Do I need to inform my employer before contributing to an Open Source Project?

Danese Cooper danese at gmail.com
Sat Jul 7 21:25:35 UTC 2007


Joseph,

IANAL, but I've been working with big companies for many years to  
make Open Source possible inside.  It's an unfortunate part of "at  
will" employment in America that many states support an employer's  
rights to all your inventions while under employ.  This is a long- 
standing rule.  So for instance when Steve Wozniak made the first  
Apple motherboard in the late 1970s, he had to take it in to his  
employers at HP to ask if they wanted to exercise their rights to  
it.  They said, "No Thanks" and the rest is history...but he was  
legally required to ask.  More recently in some states this right has  
been successfully challenged (California happens to be one of them).

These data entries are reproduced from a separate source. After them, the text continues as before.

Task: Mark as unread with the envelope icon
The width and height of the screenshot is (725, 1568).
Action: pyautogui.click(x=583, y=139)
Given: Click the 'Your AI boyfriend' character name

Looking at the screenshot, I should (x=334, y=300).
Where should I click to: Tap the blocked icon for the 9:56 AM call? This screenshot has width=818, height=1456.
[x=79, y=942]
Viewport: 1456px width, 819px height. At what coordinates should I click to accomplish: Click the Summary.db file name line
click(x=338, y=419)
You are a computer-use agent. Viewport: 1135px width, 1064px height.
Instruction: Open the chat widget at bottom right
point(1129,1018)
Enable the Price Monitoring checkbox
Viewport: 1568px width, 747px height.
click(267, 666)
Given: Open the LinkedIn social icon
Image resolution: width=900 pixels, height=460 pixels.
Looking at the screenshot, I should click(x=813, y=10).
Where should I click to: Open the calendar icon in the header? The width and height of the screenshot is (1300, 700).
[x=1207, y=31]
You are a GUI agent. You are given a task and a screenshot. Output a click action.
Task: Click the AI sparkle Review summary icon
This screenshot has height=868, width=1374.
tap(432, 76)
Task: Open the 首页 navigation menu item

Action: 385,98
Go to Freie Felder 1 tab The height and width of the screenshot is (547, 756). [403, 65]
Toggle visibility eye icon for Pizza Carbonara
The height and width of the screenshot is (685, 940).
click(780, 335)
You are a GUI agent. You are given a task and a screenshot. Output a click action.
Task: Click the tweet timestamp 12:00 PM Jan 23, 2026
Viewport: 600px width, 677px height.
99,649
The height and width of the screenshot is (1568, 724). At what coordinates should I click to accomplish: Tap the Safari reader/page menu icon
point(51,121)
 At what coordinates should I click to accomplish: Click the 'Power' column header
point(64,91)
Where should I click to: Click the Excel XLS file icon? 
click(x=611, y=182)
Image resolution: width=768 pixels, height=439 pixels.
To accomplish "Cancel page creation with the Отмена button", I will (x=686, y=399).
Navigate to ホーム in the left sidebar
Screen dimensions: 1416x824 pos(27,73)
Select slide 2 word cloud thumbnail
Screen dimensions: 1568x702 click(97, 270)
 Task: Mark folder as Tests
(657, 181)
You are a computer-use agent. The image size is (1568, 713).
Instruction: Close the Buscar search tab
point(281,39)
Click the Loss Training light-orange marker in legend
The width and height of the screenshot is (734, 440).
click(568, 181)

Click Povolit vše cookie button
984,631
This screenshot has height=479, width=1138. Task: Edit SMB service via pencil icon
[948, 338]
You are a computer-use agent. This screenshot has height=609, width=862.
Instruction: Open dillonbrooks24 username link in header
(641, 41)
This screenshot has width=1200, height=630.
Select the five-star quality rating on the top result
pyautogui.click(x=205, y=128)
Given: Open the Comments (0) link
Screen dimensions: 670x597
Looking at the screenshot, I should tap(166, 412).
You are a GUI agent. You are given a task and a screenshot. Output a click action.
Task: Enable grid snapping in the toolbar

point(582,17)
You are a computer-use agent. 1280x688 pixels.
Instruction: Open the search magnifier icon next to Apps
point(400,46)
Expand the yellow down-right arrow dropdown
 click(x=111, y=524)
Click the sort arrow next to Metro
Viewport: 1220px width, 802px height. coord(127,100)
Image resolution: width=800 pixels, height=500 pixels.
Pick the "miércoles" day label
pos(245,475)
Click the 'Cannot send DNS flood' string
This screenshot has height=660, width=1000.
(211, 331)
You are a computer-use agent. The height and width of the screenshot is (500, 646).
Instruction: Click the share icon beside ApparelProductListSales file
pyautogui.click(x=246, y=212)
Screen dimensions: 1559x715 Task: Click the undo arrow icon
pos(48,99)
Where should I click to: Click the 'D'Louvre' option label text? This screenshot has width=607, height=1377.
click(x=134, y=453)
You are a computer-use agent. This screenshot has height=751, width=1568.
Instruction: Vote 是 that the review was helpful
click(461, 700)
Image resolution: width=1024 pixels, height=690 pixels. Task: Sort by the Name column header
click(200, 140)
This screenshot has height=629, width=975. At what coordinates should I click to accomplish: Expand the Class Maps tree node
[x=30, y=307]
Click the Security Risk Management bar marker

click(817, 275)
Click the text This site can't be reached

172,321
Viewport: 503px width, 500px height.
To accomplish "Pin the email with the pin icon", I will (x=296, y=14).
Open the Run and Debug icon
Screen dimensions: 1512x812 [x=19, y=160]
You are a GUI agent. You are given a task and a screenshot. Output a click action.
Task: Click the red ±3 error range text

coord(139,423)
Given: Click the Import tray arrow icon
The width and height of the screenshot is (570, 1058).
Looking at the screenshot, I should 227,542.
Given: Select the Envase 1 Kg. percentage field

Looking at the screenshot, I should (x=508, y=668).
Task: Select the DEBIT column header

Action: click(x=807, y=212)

In California you can (thanks to a couple of lawsuits) now work on  
whatever you want on your private time (although you are well advised  
to document the fact that you have expended none of your employer  
resources...not even the copy machine...while working on your private  
invention).  So you *can* work on an open source project without your  
employers consent in California, but you would be wise to use use  
your own computer, your own internet connection, your own email  
account, etc. and of course you can't expose your company's trade  
secrets as part of your after hours work.  Responsible project  
communities (like Apache) will require you to sign a consent form  
that documents that you have the right to participate.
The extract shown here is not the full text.